▶ Do this
Reproduce the entire listing below, substituting "Where do I click to" for every occurrence of "Where should I click to" and leaving everything else unaltered.

################

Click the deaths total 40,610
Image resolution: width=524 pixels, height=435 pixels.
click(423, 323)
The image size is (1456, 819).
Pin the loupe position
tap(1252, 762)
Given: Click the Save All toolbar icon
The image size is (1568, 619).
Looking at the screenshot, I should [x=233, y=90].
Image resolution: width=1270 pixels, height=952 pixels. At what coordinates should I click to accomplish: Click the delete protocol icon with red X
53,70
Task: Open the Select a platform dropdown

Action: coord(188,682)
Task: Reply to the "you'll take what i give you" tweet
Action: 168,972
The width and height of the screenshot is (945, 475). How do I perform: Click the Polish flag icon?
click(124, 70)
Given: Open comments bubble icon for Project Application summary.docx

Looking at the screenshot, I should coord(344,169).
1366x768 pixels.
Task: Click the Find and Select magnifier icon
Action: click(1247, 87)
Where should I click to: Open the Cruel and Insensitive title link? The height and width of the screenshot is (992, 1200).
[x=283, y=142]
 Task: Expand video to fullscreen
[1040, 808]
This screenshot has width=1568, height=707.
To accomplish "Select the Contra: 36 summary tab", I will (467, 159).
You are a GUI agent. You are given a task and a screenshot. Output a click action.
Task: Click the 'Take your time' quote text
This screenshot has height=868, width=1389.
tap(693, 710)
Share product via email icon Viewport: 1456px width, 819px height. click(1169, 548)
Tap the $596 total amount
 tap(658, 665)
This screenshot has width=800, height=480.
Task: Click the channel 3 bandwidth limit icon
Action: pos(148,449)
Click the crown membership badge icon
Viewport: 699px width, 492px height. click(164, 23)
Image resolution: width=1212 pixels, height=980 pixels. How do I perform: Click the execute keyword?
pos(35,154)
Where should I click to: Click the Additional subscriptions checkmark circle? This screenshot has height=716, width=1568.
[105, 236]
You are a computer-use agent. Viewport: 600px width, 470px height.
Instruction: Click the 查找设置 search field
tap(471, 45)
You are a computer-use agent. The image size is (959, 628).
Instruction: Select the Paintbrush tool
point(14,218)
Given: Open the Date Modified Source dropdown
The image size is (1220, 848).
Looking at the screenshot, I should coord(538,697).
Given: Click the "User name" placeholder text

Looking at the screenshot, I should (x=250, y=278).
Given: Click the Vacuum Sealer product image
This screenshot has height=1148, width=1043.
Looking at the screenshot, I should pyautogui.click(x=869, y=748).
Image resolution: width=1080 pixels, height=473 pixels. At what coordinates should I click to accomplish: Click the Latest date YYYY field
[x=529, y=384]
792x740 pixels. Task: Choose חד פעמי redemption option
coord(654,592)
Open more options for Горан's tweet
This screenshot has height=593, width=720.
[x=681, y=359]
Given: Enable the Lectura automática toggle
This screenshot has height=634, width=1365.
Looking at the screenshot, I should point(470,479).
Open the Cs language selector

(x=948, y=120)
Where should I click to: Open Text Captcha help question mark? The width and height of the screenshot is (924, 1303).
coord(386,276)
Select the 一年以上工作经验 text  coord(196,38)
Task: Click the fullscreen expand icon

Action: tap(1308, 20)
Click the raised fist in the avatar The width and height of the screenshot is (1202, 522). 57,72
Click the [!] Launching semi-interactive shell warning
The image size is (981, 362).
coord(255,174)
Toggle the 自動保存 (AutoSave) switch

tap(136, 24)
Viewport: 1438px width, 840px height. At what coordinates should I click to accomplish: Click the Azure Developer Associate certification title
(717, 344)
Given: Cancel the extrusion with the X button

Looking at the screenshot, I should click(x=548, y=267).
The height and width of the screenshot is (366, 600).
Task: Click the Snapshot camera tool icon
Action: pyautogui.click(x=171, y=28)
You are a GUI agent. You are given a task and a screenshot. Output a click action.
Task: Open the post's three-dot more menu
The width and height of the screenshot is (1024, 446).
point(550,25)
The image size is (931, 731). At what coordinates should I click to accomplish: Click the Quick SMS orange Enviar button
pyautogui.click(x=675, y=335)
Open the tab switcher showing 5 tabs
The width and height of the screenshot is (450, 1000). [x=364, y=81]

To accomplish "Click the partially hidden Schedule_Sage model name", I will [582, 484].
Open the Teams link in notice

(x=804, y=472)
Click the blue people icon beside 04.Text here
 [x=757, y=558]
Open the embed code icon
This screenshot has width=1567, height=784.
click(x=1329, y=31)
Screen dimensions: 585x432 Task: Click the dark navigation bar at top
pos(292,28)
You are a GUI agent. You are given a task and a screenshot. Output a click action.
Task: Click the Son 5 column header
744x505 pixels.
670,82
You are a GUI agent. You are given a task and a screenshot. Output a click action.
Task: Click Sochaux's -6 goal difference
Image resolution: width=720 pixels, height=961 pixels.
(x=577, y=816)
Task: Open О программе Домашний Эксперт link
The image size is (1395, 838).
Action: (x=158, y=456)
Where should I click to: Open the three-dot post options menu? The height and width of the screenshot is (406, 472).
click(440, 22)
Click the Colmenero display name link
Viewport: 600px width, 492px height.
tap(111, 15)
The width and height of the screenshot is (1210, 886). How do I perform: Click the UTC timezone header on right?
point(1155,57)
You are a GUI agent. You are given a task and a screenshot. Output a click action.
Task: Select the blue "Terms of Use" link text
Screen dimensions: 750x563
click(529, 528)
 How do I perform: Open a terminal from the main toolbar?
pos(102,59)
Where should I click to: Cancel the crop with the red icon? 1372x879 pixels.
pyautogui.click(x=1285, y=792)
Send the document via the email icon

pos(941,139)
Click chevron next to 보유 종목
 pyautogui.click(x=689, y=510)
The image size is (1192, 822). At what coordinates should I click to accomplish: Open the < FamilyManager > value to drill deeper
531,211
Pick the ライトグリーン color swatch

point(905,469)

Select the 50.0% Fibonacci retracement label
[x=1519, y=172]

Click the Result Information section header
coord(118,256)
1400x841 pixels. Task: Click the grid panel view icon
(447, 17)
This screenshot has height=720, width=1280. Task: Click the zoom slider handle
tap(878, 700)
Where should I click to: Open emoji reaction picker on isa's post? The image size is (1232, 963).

################

▶ Task output
Click the deaths total 40,610
Image resolution: width=524 pixels, height=435 pixels.
click(423, 323)
The image size is (1456, 819).
Pin the loupe position
tap(1252, 762)
Given: Click the Save All toolbar icon
The image size is (1568, 619).
Looking at the screenshot, I should [x=233, y=90].
Image resolution: width=1270 pixels, height=952 pixels. At what coordinates should I click to accomplish: Click the delete protocol icon with red X
53,70
Task: Open the Select a platform dropdown

Action: coord(188,682)
Task: Reply to the "you'll take what i give you" tweet
Action: 168,972
The width and height of the screenshot is (945, 475). How do I perform: Click the Polish flag icon?
click(124, 70)
Given: Open comments bubble icon for Project Application summary.docx

Looking at the screenshot, I should coord(344,169).
1366x768 pixels.
Task: Click the Find and Select magnifier icon
Action: click(1247, 87)
Where do I click to: Open the Cruel and Insensitive title link? The height and width of the screenshot is (992, 1200).
[x=283, y=142]
 Task: Expand video to fullscreen
[1040, 808]
This screenshot has width=1568, height=707.
To accomplish "Select the Contra: 36 summary tab", I will (467, 159).
You are a GUI agent. You are given a task and a screenshot. Output a click action.
Task: Click the 'Take your time' quote text
This screenshot has height=868, width=1389.
tap(693, 710)
Share product via email icon Viewport: 1456px width, 819px height. click(1169, 548)
Tap the $596 total amount
 tap(658, 665)
This screenshot has width=800, height=480.
Task: Click the channel 3 bandwidth limit icon
Action: pos(148,449)
Click the crown membership badge icon
Viewport: 699px width, 492px height. click(164, 23)
Image resolution: width=1212 pixels, height=980 pixels. How do I perform: Click the execute keyword?
pos(35,154)
Where do I click to: Click the Additional subscriptions checkmark circle? This screenshot has height=716, width=1568.
[105, 236]
You are a computer-use agent. Viewport: 600px width, 470px height.
Instruction: Click the 查找设置 search field
tap(471, 45)
You are a computer-use agent. The image size is (959, 628).
Instruction: Select the Paintbrush tool
point(14,218)
Given: Open the Date Modified Source dropdown
The image size is (1220, 848).
Looking at the screenshot, I should coord(538,697).
Given: Click the "User name" placeholder text

Looking at the screenshot, I should (x=250, y=278).
Given: Click the Vacuum Sealer product image
This screenshot has height=1148, width=1043.
Looking at the screenshot, I should pyautogui.click(x=869, y=748).
Image resolution: width=1080 pixels, height=473 pixels. At what coordinates should I click to accomplish: Click the Latest date YYYY field
[x=529, y=384]
792x740 pixels. Task: Choose חד פעמי redemption option
coord(654,592)
Open more options for Горан's tweet
This screenshot has height=593, width=720.
[x=681, y=359]
Given: Enable the Lectura automática toggle
This screenshot has height=634, width=1365.
Looking at the screenshot, I should point(470,479).
Open the Cs language selector

(x=948, y=120)
Where do I click to: Open Text Captcha help question mark? The width and height of the screenshot is (924, 1303).
coord(386,276)
Select the 一年以上工作经验 text  coord(196,38)
Task: Click the fullscreen expand icon

Action: tap(1308, 20)
Click the raised fist in the avatar The width and height of the screenshot is (1202, 522). 57,72
Click the [!] Launching semi-interactive shell warning
The image size is (981, 362).
coord(255,174)
Toggle the 自動保存 (AutoSave) switch

tap(136, 24)
Viewport: 1438px width, 840px height. At what coordinates should I click to accomplish: Click the Azure Developer Associate certification title
(717, 344)
Given: Cancel the extrusion with the X button

Looking at the screenshot, I should click(x=548, y=267).
The height and width of the screenshot is (366, 600).
Task: Click the Snapshot camera tool icon
Action: pyautogui.click(x=171, y=28)
You are a GUI agent. You are given a task and a screenshot. Output a click action.
Task: Open the post's three-dot more menu
The width and height of the screenshot is (1024, 446).
point(550,25)
The image size is (931, 731). At what coordinates should I click to accomplish: Click the Quick SMS orange Enviar button
pyautogui.click(x=675, y=335)
Open the tab switcher showing 5 tabs
The width and height of the screenshot is (450, 1000). [x=364, y=81]

To accomplish "Click the partially hidden Schedule_Sage model name", I will [582, 484].
Open the Teams link in notice

(x=804, y=472)
Click the blue people icon beside 04.Text here
 [x=757, y=558]
Open the embed code icon
This screenshot has width=1567, height=784.
click(x=1329, y=31)
Screen dimensions: 585x432 Task: Click the dark navigation bar at top
pos(292,28)
You are a GUI agent. You are given a task and a screenshot. Output a click action.
Task: Click the Son 5 column header
744x505 pixels.
670,82
You are a GUI agent. You are given a task and a screenshot. Output a click action.
Task: Click Sochaux's -6 goal difference
Image resolution: width=720 pixels, height=961 pixels.
(x=577, y=816)
Task: Open О программе Домашний Эксперт link
The image size is (1395, 838).
Action: (x=158, y=456)
Where do I click to: Open the three-dot post options menu? The height and width of the screenshot is (406, 472).
click(440, 22)
Click the Colmenero display name link
Viewport: 600px width, 492px height.
tap(111, 15)
The width and height of the screenshot is (1210, 886). How do I perform: Click the UTC timezone header on right?
point(1155,57)
You are a GUI agent. You are given a task and a screenshot. Output a click action.
Task: Select the blue "Terms of Use" link text
Screen dimensions: 750x563
click(529, 528)
 How do I perform: Open a terminal from the main toolbar?
pos(102,59)
Where do I click to: Cancel the crop with the red icon? 1372x879 pixels.
pyautogui.click(x=1285, y=792)
Send the document via the email icon

pos(941,139)
Click chevron next to 보유 종목
 pyautogui.click(x=689, y=510)
The image size is (1192, 822). At what coordinates should I click to accomplish: Open the < FamilyManager > value to drill deeper
531,211
Pick the ライトグリーン color swatch

point(905,469)

Select the 50.0% Fibonacci retracement label
[x=1519, y=172]

Click the Result Information section header
coord(118,256)
1400x841 pixels. Task: Click the grid panel view icon
(447, 17)
This screenshot has height=720, width=1280. Task: Click the zoom slider handle
tap(878, 700)
Where do I click to: Open emoji reaction picker on isa's post? The image size is (1232, 963).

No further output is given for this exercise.